Professor Jack Balkin offers initial thoughts on the Military Commissions Act:
First, the MCA puts the President in an interesting position: the U.S. is still bound by Geneva, but there is no way for individuals to enforce violations of Geneva (except that grave breaches of Common Article 3 can still be prosecuted under the War Crimes Statute). However, Geneva's status as the law of the land (under Article VI) was not altered by the MCA. The United States has not withdrawn from the Geneva Conventions, and this fact was quite important to selling the bill to the public. So if the President orders procedures that are inconsistent with Geneva, he is still acting contrary to law even though there may be no way for an individual to enforce the law directly.
Second, the President remains bound by the prohibitions against cruel, inhuman and degrading treatment found in the McCain Amendment, and the substantive tests of the Fifth, Fourteenth and Eighth Amendments, whether the conduct occurs in the United States our outside of it. Indeed, the MCA reaffirms these substantive standards and makes them applicable throughout the world. If the President violates these standards, or directs others to do so, he violates the law. That means if the President interprets these standards narrowly and tendentiously to permit certain interrogation practices, he also violates the law. There is just no judicial remedy for the violation.

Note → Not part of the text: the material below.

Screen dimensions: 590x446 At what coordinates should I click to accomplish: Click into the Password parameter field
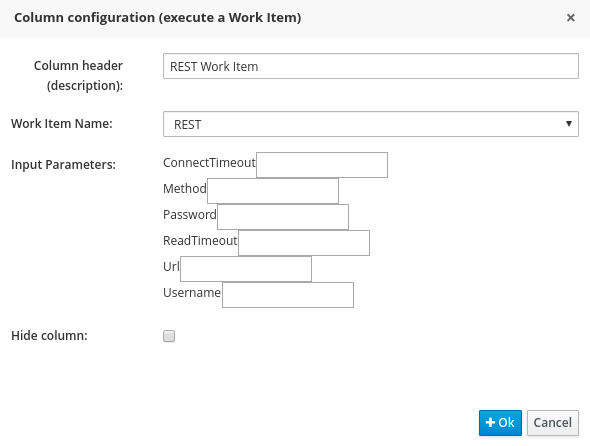(x=283, y=217)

Let me repeat what I have just said: The MCA continues to recognize that certain conduct is illegal, but attempts to eliminate all judicial remedies for such violations. That means that if the President violates the MCA, he still fails to take care that the laws be faithfully executed, which is his constitutional duty under Article 2, section 3 of the Constitution. (And in case you are wondering, he might well be guilty of a high crime and misdemeanor, but don't hold your breath.)